Mice Lacking a Specific Protein Live Longer, Study Finds
In a new study, researchers were using mice models to develop a new cancer drug when they discovered a link between the mice's lifespan and a particular protein. The team from the Wistar Institute reported that mice lacking a protein were more likely to live longer with fewer age-related diseases in comparison to mice that have the protein.
According to the researchers, the protein, TRAP-1, is responsible for regulating metabolism and energy production in the mitochondria if the cells are healthy. In cancer cells, TRAP-1 becomes overproduced, which negatively affects the amount of energy that the mitochondria produce.
"In tumors, the loss of TRAP-1 is devastating, triggering a host of catastrophic defects, including metabolic problems that ultimately result in in death of the tumor cells," Dario C. Altieri, M.D., Robert and Penny Fox Distinguished Professor and director of The Wistar Institute's National Cancer Institute-designated Cancer Center, said.

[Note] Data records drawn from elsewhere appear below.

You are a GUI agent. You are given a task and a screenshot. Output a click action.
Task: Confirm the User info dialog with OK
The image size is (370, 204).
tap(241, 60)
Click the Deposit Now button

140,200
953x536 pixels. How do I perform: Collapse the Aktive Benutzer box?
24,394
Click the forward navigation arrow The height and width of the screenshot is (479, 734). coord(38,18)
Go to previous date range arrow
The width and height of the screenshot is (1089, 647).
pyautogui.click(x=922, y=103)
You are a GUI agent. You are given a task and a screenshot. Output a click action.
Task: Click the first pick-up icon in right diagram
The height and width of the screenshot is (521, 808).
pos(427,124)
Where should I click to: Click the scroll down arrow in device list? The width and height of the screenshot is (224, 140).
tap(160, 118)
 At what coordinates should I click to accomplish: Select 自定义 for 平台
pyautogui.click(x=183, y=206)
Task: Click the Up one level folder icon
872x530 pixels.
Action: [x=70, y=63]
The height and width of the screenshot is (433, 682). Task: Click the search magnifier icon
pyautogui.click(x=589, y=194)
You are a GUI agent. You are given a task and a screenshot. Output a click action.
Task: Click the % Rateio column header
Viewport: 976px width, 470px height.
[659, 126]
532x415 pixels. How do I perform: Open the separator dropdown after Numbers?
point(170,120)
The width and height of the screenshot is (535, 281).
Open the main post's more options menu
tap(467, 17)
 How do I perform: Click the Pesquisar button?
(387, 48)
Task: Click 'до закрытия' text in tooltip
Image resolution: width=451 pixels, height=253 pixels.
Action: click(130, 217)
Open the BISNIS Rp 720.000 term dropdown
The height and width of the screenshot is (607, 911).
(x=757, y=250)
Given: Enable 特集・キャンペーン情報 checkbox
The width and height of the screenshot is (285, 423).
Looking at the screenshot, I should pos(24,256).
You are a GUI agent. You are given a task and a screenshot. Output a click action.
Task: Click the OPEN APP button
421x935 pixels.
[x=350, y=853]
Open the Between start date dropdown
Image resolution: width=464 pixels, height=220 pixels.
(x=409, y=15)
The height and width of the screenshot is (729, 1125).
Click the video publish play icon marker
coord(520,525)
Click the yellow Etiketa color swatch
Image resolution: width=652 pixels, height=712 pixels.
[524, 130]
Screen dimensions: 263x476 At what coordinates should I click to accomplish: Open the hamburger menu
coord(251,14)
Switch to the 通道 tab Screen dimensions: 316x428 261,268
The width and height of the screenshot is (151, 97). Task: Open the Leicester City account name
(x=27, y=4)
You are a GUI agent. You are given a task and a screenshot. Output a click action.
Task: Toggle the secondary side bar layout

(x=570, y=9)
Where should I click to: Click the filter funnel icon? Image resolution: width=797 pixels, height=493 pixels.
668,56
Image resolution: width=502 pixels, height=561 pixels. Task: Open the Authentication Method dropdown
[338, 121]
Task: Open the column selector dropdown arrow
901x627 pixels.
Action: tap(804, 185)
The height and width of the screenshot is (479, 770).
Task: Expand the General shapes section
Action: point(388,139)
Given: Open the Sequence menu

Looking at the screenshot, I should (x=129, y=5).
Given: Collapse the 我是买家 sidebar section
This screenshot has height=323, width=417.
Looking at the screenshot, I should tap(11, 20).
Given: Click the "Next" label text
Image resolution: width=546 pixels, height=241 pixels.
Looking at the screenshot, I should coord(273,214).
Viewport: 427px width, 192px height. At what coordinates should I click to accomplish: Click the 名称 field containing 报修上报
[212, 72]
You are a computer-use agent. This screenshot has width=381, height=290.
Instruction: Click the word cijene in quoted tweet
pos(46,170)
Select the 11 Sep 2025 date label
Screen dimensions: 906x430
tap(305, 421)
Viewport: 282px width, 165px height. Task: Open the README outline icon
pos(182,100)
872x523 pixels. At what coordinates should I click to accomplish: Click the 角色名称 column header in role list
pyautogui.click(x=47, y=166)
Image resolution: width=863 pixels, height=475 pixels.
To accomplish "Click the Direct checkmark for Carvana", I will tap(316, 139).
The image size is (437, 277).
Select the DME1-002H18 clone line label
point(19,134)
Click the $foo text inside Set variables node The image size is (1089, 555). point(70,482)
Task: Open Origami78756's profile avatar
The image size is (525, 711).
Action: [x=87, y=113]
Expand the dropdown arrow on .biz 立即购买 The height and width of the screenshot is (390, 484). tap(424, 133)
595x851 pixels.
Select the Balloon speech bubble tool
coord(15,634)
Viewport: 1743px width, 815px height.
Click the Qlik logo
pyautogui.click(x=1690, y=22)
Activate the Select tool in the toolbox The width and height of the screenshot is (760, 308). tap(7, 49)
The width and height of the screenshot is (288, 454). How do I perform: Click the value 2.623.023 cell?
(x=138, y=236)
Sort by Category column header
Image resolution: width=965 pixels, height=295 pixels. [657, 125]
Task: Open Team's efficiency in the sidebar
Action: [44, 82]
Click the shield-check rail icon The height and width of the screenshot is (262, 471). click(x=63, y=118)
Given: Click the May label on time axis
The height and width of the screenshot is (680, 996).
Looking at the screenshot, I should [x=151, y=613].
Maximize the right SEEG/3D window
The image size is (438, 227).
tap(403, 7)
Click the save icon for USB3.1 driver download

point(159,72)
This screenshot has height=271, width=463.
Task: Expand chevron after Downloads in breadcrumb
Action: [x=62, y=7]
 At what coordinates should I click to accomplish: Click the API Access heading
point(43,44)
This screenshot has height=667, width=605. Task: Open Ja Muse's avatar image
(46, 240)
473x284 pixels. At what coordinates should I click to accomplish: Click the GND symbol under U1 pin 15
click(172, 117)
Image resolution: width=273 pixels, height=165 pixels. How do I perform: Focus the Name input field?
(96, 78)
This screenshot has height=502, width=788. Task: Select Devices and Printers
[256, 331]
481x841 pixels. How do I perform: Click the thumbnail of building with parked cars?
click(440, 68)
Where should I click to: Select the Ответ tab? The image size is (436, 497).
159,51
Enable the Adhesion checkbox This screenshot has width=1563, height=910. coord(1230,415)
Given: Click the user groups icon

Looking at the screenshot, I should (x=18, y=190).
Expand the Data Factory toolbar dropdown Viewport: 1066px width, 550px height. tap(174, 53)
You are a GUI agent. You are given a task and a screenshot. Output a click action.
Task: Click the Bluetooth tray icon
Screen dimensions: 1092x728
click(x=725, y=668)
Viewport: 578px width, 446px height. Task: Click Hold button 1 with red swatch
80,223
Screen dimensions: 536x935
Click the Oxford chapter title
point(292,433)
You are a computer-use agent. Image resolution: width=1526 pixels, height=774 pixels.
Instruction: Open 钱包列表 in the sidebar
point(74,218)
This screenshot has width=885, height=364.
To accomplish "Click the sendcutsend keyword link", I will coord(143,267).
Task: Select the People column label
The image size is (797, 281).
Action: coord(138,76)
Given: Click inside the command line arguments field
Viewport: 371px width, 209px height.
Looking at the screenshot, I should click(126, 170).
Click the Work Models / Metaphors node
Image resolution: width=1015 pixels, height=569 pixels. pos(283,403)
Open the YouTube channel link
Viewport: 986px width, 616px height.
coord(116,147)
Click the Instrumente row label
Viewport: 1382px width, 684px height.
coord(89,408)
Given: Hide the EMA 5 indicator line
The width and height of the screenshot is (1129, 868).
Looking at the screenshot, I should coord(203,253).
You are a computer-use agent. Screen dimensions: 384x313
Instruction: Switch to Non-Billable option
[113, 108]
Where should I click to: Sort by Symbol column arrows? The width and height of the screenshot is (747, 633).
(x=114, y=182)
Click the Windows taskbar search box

In this study, the researchers genetically altered mice to lack the TRAP-1 protein. Without this protein, the mitochondria do not make enough energy for the cells. The researchers found that this group of mice, called the "knockout" mice, was capable of using other cellular mechanisms to make energy. The team found that not only could the knockout mice compensate for the loss of energy, they also had less tissue degeneration tied to aging. The knockout mice also lived longer, had a lower risk of obesity and demonstrated spontaneous tumor formation.
"We see this astounding change in TRAP-1 knockout mice, where they show fewer signs of aging and are less likely to develop cancers," said Altieri reported in the press release. "Our findings provide an unexpected explanation for how TRAP-1 and related proteins regulate metabolism within our cells. We usually link the reprogramming of metabolic pathways with human diseases, such as cancer. What we didn't expect to see were healthier mice with fewer tumors."
The study was published in the journal, Cell Reports.